Plot: Lori the Gazing intro, intro to the tribe, Chedlil enters, Chedlil's nightmare, Lori's roof scene, Lori approaches Ched and the gang leaders, the Pact of the Fragmented, Tribe conclusion.

Agh'Mahaiil Notes:
-unorganized, desparate and clashing gangs that infested the hidden, dark places in the city

-usuals:
Psychedelic-using theurges, aura readers, psychics (and con artists), poisonists, rebels, street thugs, previously diseased individuals

-Many of the tribe bring with them, through althaia, the regrets, pains, stereotypes, guilt and repression of their human lives, and these stand out most in the members' interest in sadomasochism, intravenous drug use, interest in disgusting and wretched activities like seeking aruna in the most dirty or disgusting location possible.

-Chedlil the Ragged is often extremely forgiving to tribe members, and attempts to remind the hara of the Fragmented to remain wary of their actions upon other Agh'mahaiili and the result they will ultimately bring.
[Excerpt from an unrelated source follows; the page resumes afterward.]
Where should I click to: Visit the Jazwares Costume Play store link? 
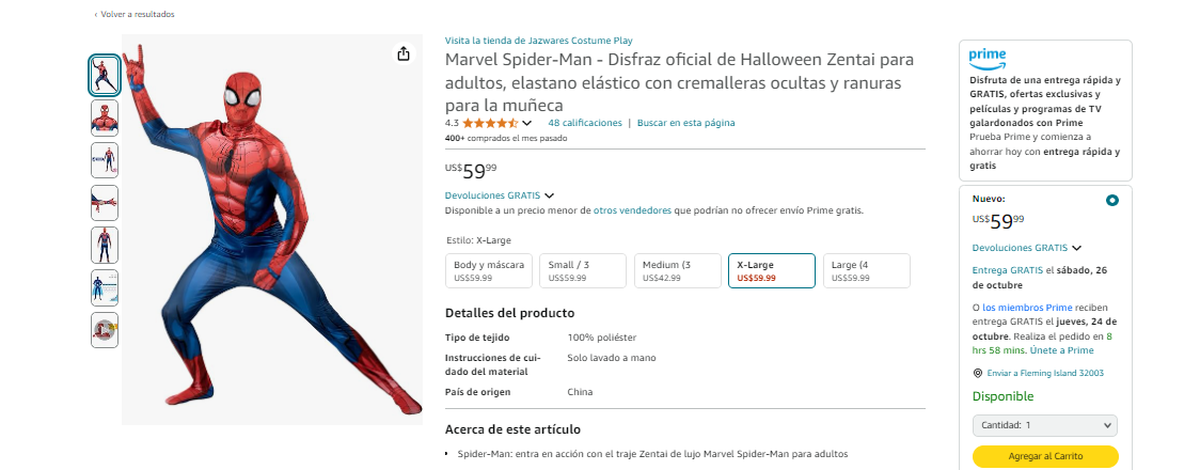[538, 41]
He is forward-thinking and tolerant in most cases, though he shows little to no personality on the surface when in public, often speaking not a single word at a meeting of the most powerful minds of the Fragment. He has close friends in the tribe who stay close to him and are often spoken of as his own personal servants, aides or harem.... perhaps all of the above. These include:
Dahkmil the Inept, Knifetosser, Spitshine, Lori the Gazing, Shotput, Redeye, Corn, Tiu'mahab, Collinae, Betmaker, Deathless Bob, Berzerker, Festa, Dippiron, Velgamest, Jioran, Pestulent Percy, Imra the Haggard, and Wellam of Duwamish

-Piercings, tattoos, wounds, marks from past human diseases and illnesses, inception scars and decor denoting them are all common Frag fashions.
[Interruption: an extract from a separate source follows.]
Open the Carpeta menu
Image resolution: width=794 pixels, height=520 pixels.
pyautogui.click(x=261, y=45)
-Ignorance was often met by violence and more ignorance.

-Tribe Council:
congregated under the light of a single shallow lantern, under the watch and ear of one of the most mysterious hara of the city, Chedlil the Ragged, who kept note of the intentions and goals of all of the lost and wandering tribeless misfits that would crawl to their hollowed locations. He watched and listened as the most horrendous of pleas were made to make a single tribe, one that could defeat its enemies if given enough strength in numbers.
Its motivations were set, but its name was ruthless and depraved and sad. Known most commonly as Fragment or The Fragmented Ones, Filth, the Wretched or the Corrupt, the newly-spawned tribe of narcissists, drug-users, insatiable aruna-seekers, previously-diseased or radiation-poisoned humans who fled to Wraeththu life to escape a terrible or horrific death or suffering. Many older individuals are incepted (though the common youth is prevalent as in all harrish tribes), often those with HIV, radiation sickness or severe clinical illnesses such as cancers or defective organs.
The Agh'mahaiil (Ahg-ma-hy-il) treat these lost souls of humanity as their own little spawnling children, a clan of rats drowning their victims in the sewers for supplies and drugs.
Violence is not uncommon in Fragment areas, though in-tribal fighting is not encouraged or tolerated for the most part. Serious personal offense or incursion is often met with unbridled vengeance or head-on challenges, and that is sometimes priority in some cases such as these. Bad deeds are never met with much pity or sympathy. The wrecthed are a hard and hardy bunch, though not altogether without emotions.

Post Tribe-Council:
These days, a Frag can be found on almost any corner in town, hanging around or guarding any given shot warehouse or factory near the more run-down areas in town. They are often found trading drugs or supplies for more or better drugs, more potent chemicals and laboratory equipment for making better drugs and toxins.